Exploring Mechanotransduction and Inflammation in Human Cartilaginous Endplate Cells in Blended Collagen-Agarose Hydrogels Under Cyclic Compression.

Abstract

Little is known about cartilaginous endplate (CEP) mechanobiology or how it changes in a catabolic microenvironment, partly due to difficulties in conducting mechanotransduction in vitro. Recent studies have found blended collagen-agarose hydrogels to offer improved mechanotransduction in chondrocytes compared to agarose alone. It was hypothesized that blended collagen-agarose hydrogels would be sufficient to improve the mechanobiological response in CEP cells relative to that in agarose alone, while maintaining the chondrocyte phenotype and ability to respond to pro-inflammatory stimulation. Thus, human CEP cells were seeded into blended 2% agarose and 2 mg/mL type I collagen hydrogels, followed by culture with dynamic compression up to 7% and stimulation with TNF. Results confirmed CEP cells retained a rounded phenotype and high cell viability during culture in blended collagen-agarose hydrogels.

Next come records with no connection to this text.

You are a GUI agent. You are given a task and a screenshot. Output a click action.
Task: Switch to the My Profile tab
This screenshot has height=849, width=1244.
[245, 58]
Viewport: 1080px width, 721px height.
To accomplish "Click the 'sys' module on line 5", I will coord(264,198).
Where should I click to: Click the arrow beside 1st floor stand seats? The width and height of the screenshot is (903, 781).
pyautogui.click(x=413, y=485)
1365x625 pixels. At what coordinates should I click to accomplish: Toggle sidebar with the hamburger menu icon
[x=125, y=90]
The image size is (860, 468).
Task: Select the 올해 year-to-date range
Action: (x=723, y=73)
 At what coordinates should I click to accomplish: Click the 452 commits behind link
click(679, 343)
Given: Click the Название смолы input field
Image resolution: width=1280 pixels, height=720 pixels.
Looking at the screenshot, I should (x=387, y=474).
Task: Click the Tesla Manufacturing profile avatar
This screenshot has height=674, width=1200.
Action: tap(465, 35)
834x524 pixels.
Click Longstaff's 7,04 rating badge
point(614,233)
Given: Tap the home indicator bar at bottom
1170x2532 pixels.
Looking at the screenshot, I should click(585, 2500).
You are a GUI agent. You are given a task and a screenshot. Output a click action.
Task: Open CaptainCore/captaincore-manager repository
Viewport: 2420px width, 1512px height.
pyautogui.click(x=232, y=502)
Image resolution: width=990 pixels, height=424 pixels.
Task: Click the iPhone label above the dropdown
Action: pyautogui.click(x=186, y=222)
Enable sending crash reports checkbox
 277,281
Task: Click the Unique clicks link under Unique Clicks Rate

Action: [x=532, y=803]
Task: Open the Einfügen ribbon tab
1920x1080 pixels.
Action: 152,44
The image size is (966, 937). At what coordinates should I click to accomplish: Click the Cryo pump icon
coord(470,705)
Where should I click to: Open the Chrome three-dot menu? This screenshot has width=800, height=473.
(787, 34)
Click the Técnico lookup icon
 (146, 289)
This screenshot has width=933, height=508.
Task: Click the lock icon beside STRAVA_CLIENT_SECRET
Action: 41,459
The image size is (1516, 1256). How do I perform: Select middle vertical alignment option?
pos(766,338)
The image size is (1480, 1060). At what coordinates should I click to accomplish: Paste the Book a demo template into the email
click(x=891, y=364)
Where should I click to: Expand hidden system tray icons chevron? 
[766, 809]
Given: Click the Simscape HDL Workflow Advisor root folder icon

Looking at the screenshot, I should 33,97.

Additionally, TNF induced a catabolic response through downregulation of pericellular marker COL6A1 and anabolic markers ACAN and COL2A1. No significant changes were seen due to dynamic compression, suggesting addition of collagen to agarose was not sufficient to induce mechanotransduction in human CEP cells in this study. However, blended collagen-agarose hydrogels increased stiffness by 4× and gene expression of key cartilage marker SOX9 and physioosmotic mechanosensor TRPV4, offering an improvement on agarose alone.